About this task:
Out of the material that follows, write out exactly the lines from the line with "You are a computer-use agent. Screen" to the line with "Open the live chat avatar bubble", both ends included, and no others.

Data records:
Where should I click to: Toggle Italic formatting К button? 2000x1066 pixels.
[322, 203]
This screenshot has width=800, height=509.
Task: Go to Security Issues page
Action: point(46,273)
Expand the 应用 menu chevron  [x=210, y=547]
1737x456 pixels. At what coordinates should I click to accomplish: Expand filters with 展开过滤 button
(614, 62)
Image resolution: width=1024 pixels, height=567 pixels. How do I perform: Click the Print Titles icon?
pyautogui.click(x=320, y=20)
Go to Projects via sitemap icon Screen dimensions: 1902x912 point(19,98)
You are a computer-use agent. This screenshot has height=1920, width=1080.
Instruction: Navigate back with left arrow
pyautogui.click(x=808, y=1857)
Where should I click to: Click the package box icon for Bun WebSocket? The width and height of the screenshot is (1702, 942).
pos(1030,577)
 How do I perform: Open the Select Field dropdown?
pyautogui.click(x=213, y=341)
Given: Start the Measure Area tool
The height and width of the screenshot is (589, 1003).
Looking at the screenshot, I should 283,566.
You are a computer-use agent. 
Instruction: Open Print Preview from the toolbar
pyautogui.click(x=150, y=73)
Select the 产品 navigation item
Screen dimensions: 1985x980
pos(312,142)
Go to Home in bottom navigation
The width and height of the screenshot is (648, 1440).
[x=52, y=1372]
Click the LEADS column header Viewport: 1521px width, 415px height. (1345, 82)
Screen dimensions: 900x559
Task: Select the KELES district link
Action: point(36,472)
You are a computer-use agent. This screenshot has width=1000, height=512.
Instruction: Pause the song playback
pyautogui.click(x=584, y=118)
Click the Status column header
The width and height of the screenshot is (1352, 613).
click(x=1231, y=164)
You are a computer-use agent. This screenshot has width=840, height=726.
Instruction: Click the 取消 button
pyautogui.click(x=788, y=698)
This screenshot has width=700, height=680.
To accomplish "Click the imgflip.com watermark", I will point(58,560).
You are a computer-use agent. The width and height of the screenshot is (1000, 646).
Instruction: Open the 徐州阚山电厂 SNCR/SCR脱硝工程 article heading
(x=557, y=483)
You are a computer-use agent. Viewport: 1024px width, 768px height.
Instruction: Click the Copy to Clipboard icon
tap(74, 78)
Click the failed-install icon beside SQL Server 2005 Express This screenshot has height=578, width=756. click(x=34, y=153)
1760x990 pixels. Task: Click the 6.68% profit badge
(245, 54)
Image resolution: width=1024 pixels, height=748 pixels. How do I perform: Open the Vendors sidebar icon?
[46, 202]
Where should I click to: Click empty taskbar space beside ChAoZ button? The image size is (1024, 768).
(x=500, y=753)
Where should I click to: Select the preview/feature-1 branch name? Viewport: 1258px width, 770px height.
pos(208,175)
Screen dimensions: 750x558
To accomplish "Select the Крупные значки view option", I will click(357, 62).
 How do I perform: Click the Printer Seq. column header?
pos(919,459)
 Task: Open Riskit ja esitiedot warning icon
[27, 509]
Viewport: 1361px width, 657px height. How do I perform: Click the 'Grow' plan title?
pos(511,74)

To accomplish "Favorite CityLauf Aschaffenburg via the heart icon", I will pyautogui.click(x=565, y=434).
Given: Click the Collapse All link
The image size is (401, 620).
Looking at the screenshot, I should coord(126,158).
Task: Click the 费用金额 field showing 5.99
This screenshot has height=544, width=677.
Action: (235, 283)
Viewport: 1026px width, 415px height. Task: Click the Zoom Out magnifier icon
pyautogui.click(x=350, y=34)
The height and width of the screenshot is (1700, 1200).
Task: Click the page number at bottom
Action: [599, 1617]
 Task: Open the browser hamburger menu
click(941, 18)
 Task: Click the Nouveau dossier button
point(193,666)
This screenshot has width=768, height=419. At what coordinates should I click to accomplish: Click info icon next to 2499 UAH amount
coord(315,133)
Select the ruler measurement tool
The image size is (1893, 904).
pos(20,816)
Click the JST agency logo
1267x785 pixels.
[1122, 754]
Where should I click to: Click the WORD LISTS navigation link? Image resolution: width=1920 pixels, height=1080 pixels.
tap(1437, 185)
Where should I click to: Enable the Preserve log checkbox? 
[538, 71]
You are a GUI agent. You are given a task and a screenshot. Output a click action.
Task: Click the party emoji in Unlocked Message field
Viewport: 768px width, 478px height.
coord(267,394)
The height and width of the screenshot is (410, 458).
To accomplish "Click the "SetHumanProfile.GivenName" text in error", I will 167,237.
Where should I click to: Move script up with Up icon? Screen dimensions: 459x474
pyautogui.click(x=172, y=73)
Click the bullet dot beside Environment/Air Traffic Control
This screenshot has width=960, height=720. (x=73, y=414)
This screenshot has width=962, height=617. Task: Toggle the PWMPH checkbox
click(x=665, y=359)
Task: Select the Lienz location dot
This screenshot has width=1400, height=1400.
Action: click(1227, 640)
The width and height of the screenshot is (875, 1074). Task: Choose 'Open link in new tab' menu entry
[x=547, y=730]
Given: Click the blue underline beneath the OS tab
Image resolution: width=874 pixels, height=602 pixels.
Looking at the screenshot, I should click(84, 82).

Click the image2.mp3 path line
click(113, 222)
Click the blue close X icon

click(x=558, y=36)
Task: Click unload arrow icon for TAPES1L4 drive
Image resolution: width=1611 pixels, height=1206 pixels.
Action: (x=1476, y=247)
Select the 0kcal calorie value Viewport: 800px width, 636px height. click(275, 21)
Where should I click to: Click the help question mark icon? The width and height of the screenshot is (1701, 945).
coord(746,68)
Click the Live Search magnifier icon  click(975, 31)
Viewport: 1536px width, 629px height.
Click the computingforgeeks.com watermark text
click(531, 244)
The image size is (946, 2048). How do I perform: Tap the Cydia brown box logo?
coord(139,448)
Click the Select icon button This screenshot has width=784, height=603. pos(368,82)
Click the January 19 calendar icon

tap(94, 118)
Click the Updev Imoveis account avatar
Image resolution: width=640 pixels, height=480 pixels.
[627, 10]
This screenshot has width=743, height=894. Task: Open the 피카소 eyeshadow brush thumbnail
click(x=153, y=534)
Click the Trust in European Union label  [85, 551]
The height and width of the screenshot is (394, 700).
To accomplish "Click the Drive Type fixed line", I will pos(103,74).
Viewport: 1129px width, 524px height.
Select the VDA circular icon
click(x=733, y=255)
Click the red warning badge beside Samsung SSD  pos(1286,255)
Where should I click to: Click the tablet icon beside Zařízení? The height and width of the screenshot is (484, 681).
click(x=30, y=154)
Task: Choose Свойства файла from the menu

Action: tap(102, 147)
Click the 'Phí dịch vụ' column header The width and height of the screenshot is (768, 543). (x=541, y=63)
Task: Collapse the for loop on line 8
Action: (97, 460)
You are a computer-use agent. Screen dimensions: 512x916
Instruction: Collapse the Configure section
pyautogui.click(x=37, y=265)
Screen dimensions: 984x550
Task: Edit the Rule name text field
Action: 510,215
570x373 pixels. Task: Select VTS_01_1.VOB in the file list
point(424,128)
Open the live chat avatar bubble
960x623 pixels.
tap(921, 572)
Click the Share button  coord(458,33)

Task answer:
You are a computer-use agent. Screen dimensions: 512x916
Instruction: Collapse the Configure section
pyautogui.click(x=37, y=265)
Screen dimensions: 984x550
Task: Edit the Rule name text field
Action: 510,215
570x373 pixels. Task: Select VTS_01_1.VOB in the file list
point(424,128)
Open the live chat avatar bubble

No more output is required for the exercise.